LeetCode 872 - Leaf-Similar Trees


https://leetcode.com/problems/leaf-similar-trees/
Consider all the leaves of a binary tree.  From left to right order, the values of those leaves form a leaf value sequence.
For example, in the given tree above, the leaf value sequence is (6, 7, 4, 9, 8).
Two binary trees are considered leaf-similar if their leaf value sequence is the same.
Return true if and only if the two given trees with head nodes root1 and root2 are leaf-similar.

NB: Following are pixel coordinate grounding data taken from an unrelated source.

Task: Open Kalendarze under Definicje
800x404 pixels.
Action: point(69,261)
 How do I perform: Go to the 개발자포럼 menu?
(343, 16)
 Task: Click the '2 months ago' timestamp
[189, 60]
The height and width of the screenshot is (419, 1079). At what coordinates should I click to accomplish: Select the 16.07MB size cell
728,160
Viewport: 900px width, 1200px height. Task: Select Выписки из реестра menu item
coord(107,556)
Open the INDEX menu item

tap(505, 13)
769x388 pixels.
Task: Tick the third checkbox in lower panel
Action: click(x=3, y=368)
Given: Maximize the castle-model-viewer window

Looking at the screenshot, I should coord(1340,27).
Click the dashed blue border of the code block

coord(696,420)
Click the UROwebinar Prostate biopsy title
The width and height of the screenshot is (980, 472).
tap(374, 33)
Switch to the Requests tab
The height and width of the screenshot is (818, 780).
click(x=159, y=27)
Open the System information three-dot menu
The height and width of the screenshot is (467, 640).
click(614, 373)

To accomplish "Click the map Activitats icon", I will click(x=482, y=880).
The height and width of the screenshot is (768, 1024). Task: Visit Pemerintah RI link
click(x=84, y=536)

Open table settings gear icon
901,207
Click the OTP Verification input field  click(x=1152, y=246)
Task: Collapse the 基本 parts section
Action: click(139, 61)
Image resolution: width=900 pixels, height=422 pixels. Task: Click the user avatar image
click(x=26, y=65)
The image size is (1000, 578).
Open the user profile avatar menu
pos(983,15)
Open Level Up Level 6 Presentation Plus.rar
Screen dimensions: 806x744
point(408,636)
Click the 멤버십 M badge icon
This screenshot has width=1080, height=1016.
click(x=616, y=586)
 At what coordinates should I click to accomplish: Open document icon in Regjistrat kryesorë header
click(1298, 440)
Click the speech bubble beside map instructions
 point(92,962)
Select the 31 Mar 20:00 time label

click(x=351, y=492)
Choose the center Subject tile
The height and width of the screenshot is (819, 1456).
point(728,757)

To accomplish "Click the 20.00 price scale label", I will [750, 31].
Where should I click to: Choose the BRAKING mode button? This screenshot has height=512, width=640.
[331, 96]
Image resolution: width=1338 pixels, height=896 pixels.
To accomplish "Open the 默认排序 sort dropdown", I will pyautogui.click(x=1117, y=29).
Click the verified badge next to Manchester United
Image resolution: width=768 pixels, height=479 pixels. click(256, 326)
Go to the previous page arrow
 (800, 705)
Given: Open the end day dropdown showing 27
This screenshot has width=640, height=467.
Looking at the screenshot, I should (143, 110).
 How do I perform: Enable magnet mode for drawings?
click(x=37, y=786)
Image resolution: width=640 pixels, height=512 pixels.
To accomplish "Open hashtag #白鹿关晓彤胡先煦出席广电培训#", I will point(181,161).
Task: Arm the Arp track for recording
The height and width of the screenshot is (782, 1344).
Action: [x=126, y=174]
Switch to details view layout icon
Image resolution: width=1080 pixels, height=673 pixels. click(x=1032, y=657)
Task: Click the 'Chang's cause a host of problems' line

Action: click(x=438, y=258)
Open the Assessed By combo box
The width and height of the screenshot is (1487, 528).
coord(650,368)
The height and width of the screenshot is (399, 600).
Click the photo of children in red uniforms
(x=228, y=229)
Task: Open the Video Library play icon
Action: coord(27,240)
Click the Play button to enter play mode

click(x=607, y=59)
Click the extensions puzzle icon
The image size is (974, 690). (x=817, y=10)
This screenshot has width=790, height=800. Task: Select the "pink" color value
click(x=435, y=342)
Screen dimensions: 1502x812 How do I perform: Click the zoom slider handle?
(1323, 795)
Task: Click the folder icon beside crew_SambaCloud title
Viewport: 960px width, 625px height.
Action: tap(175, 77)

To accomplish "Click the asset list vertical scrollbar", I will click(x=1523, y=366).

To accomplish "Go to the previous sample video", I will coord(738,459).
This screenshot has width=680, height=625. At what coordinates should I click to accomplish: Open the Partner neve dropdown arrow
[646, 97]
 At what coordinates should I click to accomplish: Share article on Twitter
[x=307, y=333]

  public boolean leafSimilar(TreeNode root1, TreeNode root2) {
    List<Integer> leaves1 = new ArrayList();
    List<Integer> leaves2 = new ArrayList();
    dfs(root1, leaves1);
    dfs(root2, leaves2);
    return leaves1.equals(leaves2);
  }

  public void dfs(TreeNode node, List<Integer> leafValues) {
    if (node != null) {
      if (node.left == null && node.right == null)
        leafValues.add(node.val);
      dfs(node.left, leafValues);
      dfs(node.right, leafValues);
    }
  }

https://leetcode.com/problems/leaf-similar-trees/discuss/152358/Simple-6-lines-Java-StringBuilder-%2B-traverse-with-explanation
All you need to do is traverse for both trees and records their leaves as string and then compare the strings.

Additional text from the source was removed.